Франц Кафка, из книги «Дневники (1910–1923)», 1915
Лгут меньше всего, когда меньше всего лгут, а не тогда, когда для этого меньше всего поводов.
Смерть перед нами – примерно как картина на стене класса, изображающая битву Александра Македонского. Все дело в том, чтобы еще в этой жизни затмить картину своими деяниями или совсем погасить.
Родители, ожидающие от своих детей благодарности (есть даже такие, которые ее требуют), подобны ростовщикам: они охотно рискуют капиталом, лишь бы получить проценты.
Франц Кафка, из книги «Дневники (1910–1923)», 1914
Человек, достигший чего-либо путного в малом, так натужно растягивает свой талант на большой роман, что становится тошно, даже если не забываешь восхититься той энергией, с которой насилуется собственный талант.
Франц Кафка, из книги «Дневники (1910–1923)», 1910
Решающее мгновение человеческого развития длится вечно. Правы поэтому революционные духовные движения, объявляющие всё прежнее ничтожным, ибо ещё ничего не произошло.
Вероятно, это заключено в природе дружбы и сопровождает ее как тень: один что-либо приветствует, другой об этом же сожалеет, третий просто не замечает...
Франц Кафка, из книги «Дневники (1910–1923)», 1910
Диктуемая чувством и даже разумом задача художника — включить портретируемого в систему собственного художественного видения.
Франц Кафка, из книги «Дневники (1910–1923)», 1910
Я был мудрым, если угодно, потому что в любое мгновение готов был умереть, но не потому, что выполнил все возложенное на меня, а потому, что ничего из всего этого не сделал и не мог даже надеяться когда-нибудь сделать хоть часть.
Франц Кафка, из книги «Дневники (1910–1923)», 1910
Нет обладания, есть только бытие, только жаждущее последнего вздоха, жаждущее задохнуться бытие.
Перо — это только сейсмографический грифель сердца. Им можно регистрировать землетрясения, но не предсказывать их.

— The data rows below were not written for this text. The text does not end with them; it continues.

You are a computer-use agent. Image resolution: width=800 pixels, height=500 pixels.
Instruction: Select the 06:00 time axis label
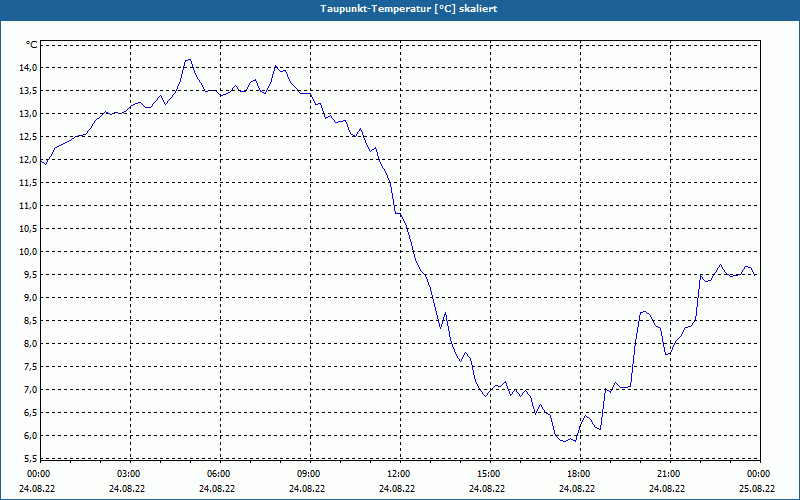(219, 474)
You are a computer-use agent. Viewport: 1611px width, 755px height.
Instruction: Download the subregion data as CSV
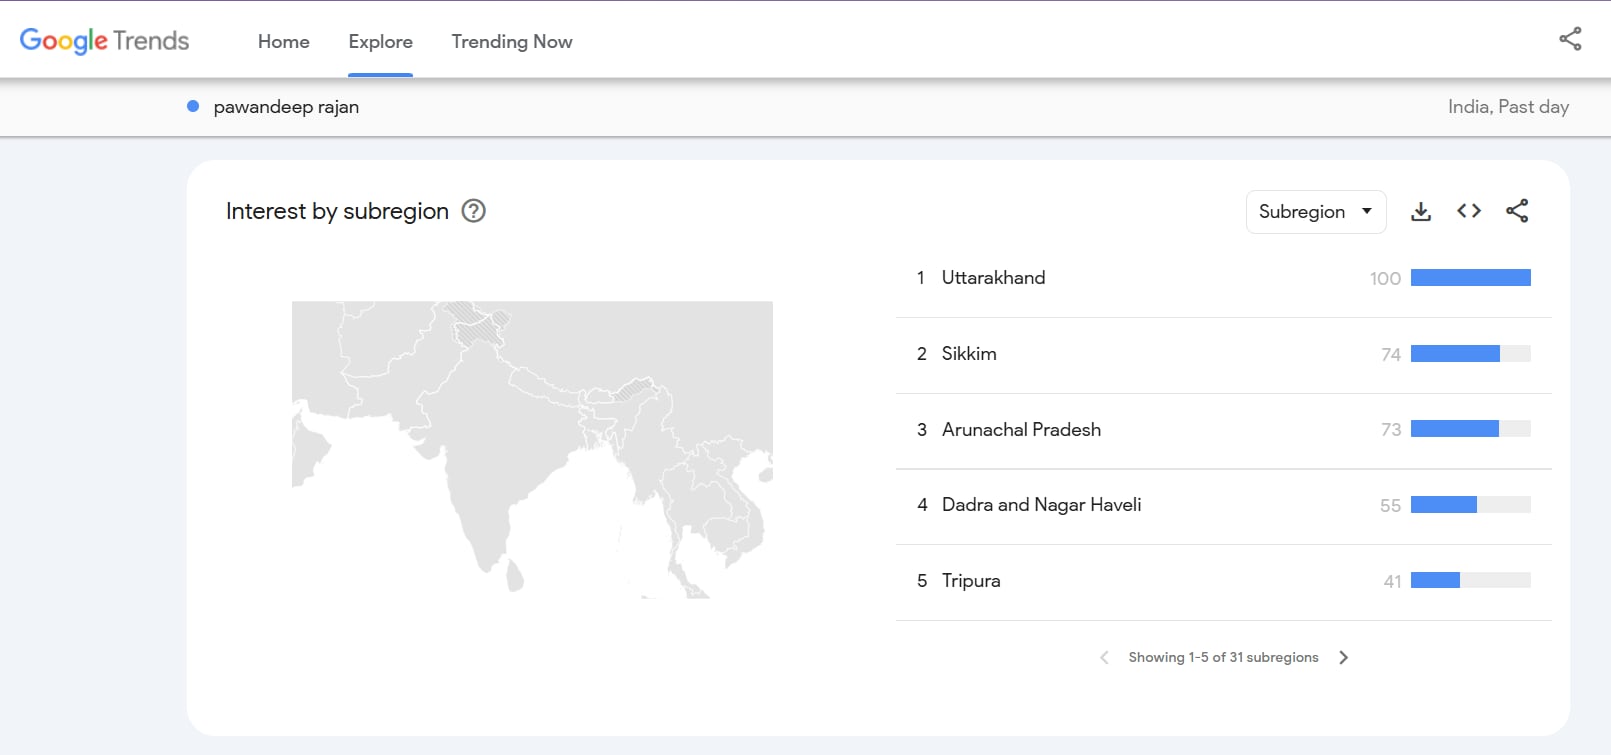[x=1420, y=211]
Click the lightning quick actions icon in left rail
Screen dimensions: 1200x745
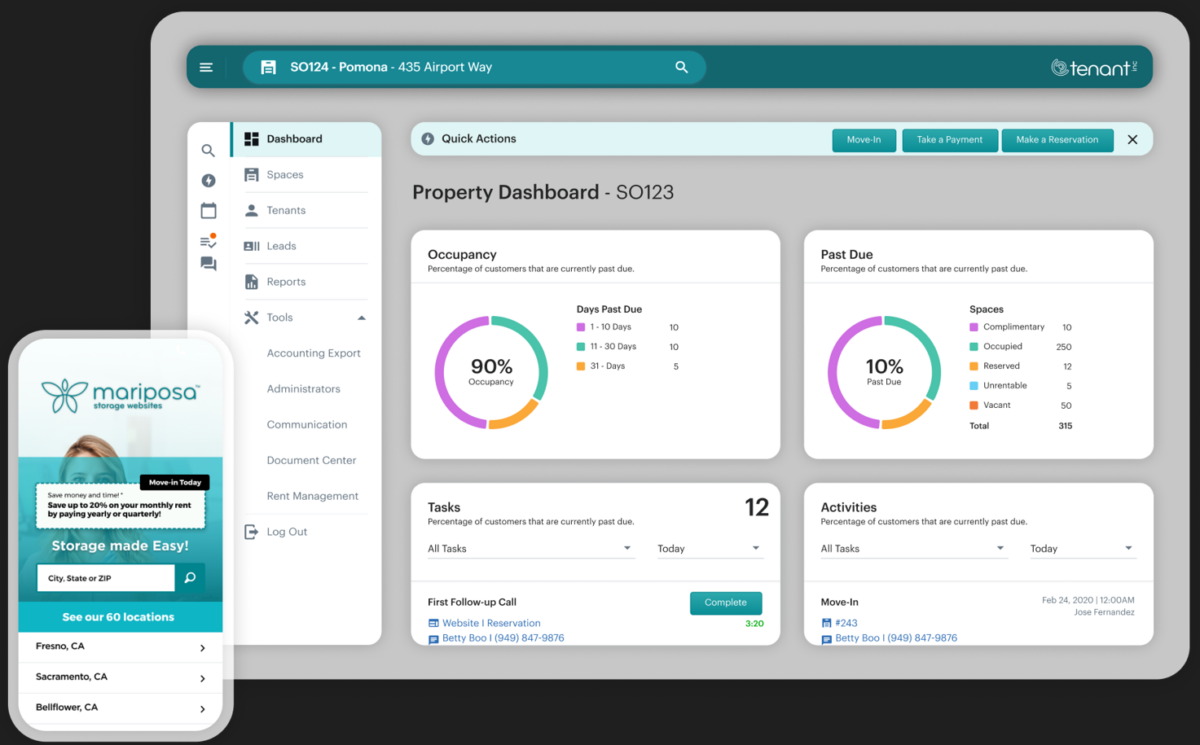click(x=208, y=181)
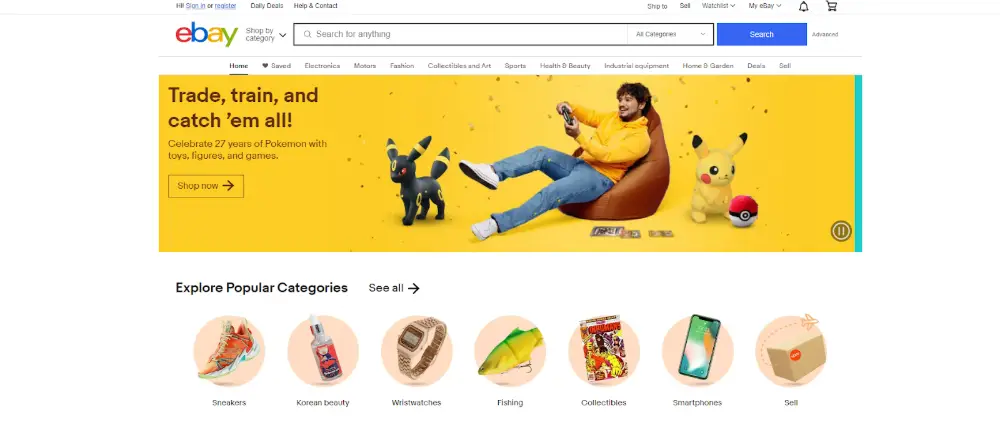Pause the banner carousel
Screen dimensions: 1000x433
[841, 230]
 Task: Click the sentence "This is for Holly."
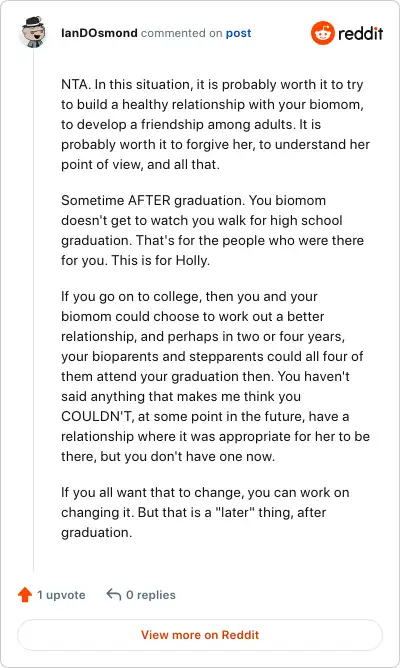point(161,260)
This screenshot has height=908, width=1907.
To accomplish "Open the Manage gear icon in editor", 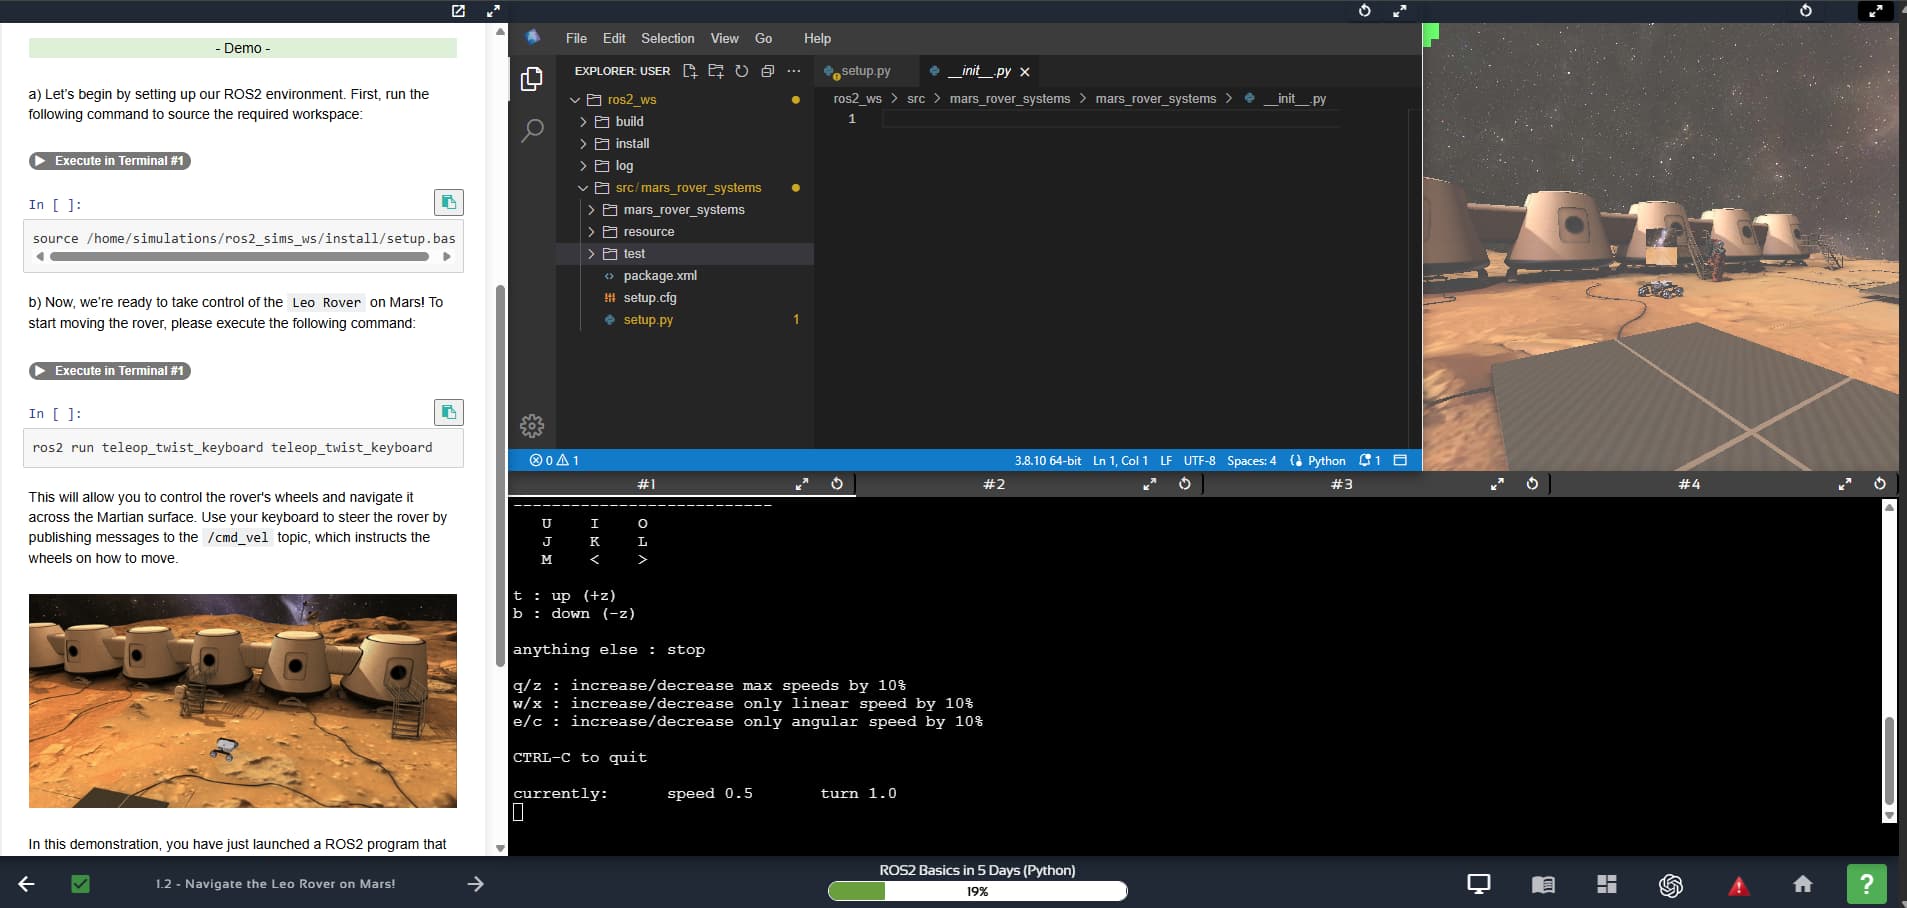I will pos(532,426).
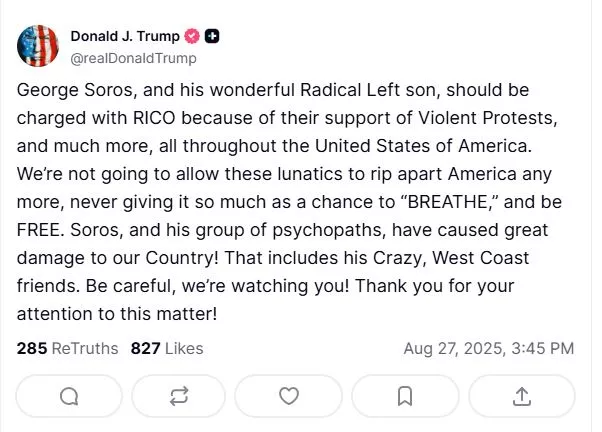This screenshot has height=432, width=602.
Task: Click the black plus badge beside the name
Action: [x=212, y=36]
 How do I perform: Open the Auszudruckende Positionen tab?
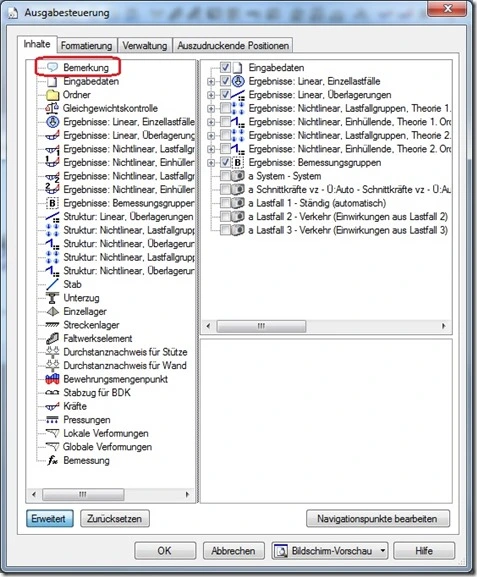pyautogui.click(x=233, y=46)
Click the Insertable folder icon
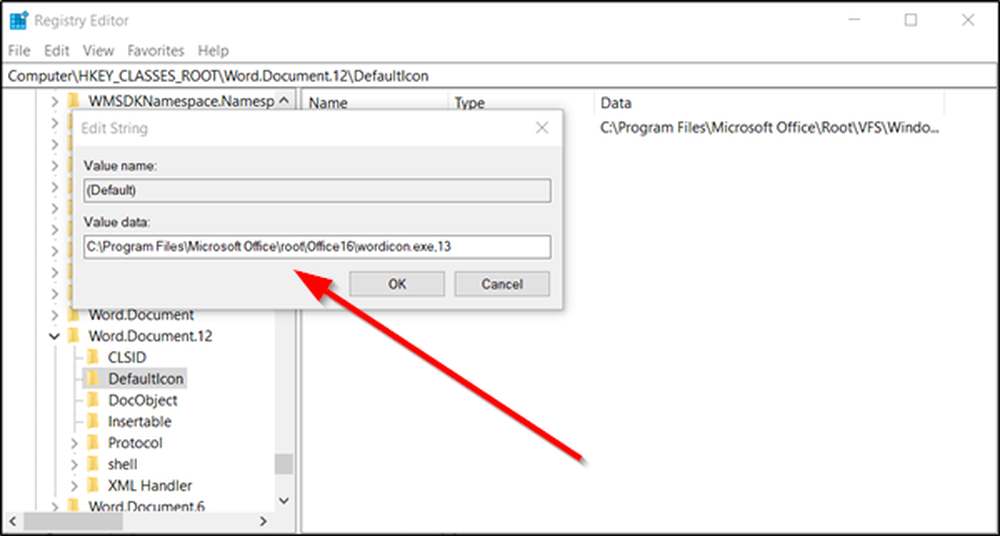Screen dimensions: 1000x536 click(93, 422)
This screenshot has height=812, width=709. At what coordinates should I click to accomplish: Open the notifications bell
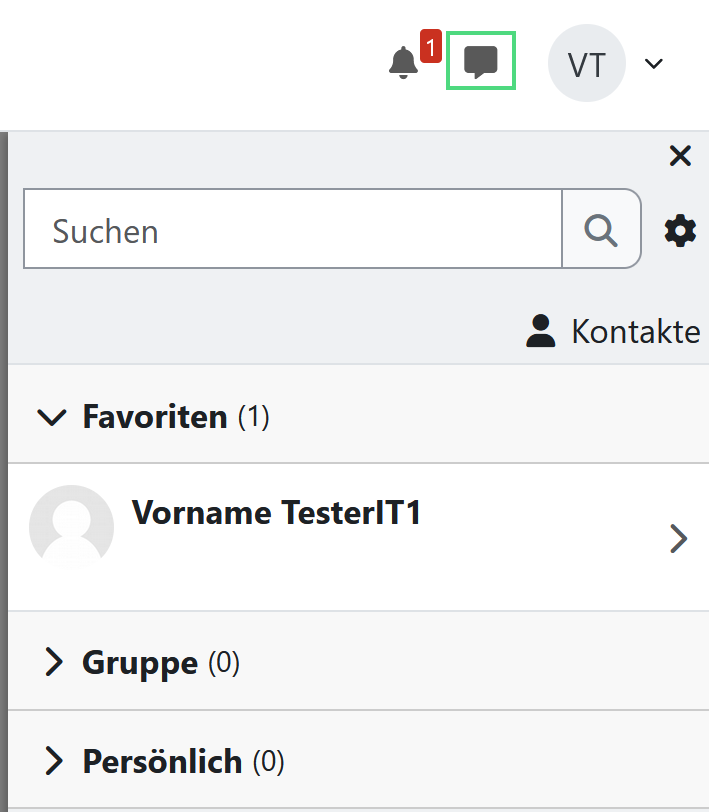pos(403,63)
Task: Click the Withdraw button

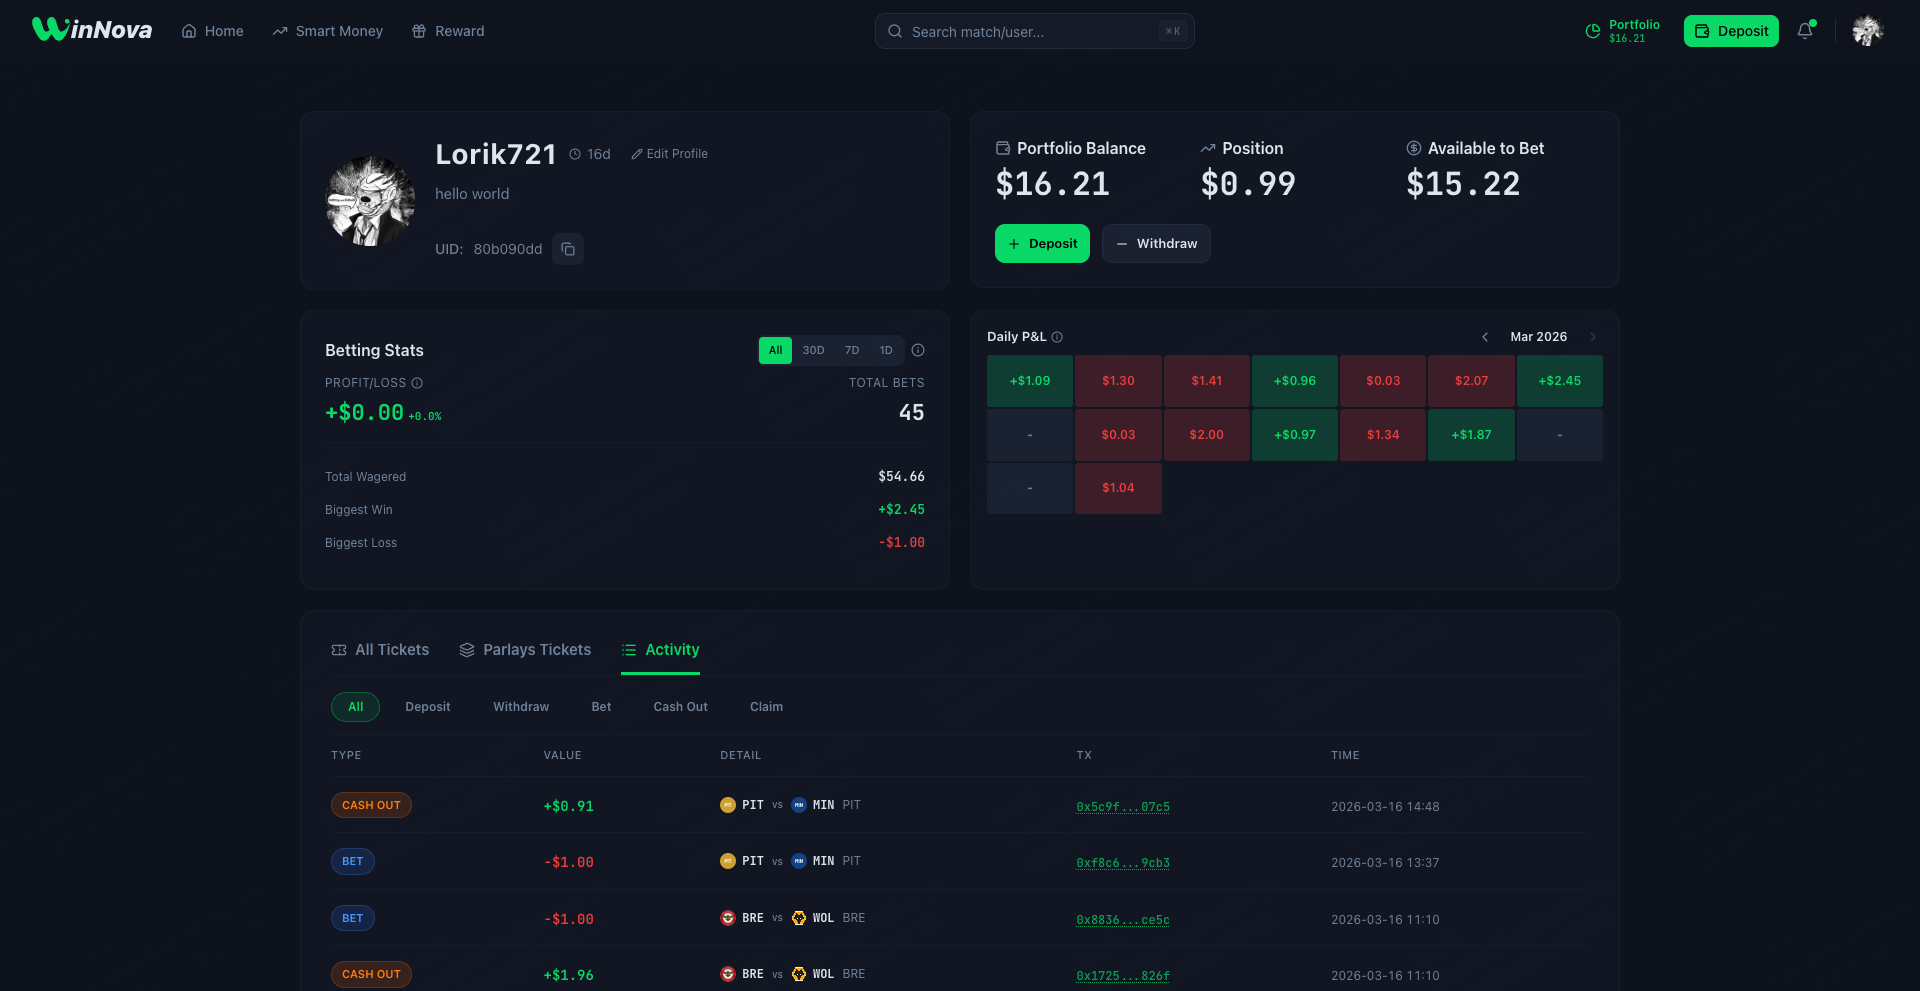Action: coord(1156,244)
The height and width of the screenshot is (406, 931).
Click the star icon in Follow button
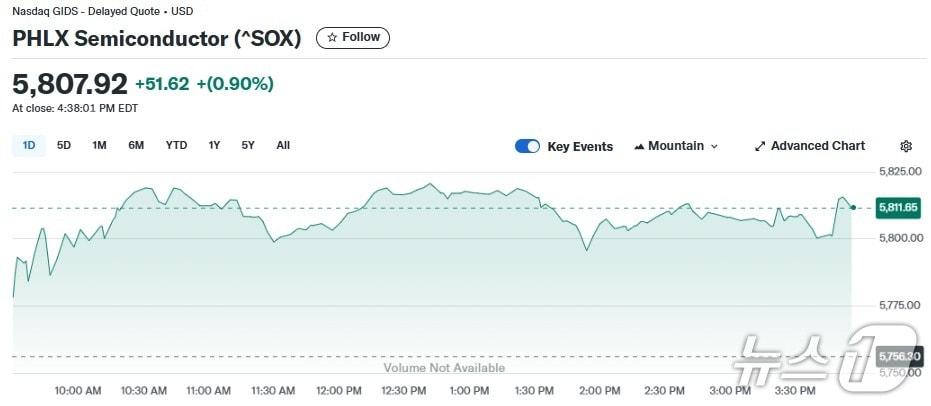332,37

Войны еще никогда не изображались правильно. Обычно показывают только отдельные явления или результаты. Но самое страшное в войне — уничтожение всех существующих гарантий и соглашений. Физическое, животное заглушает и душит всё духовное. Это как раковая болезнь. Человек живет уже не годы, месяцы, дни, часы, а только мгновения. И даже в течение мгновения он не живет. Он лишь осознает его. Он просто существует.
Ты можешь отстраняться от страданий мира, это тебе разрешается и соответствует твоей природе, но, быть может, как раз это отстранение и есть единственное страдание, которого ты мог бы избежать.
Сомнения, как кольцом, окружают каждое слово, я вижу их раньше, чем само слово, — да что я говорю! — я вообще не вижу слова, я выдумываю его.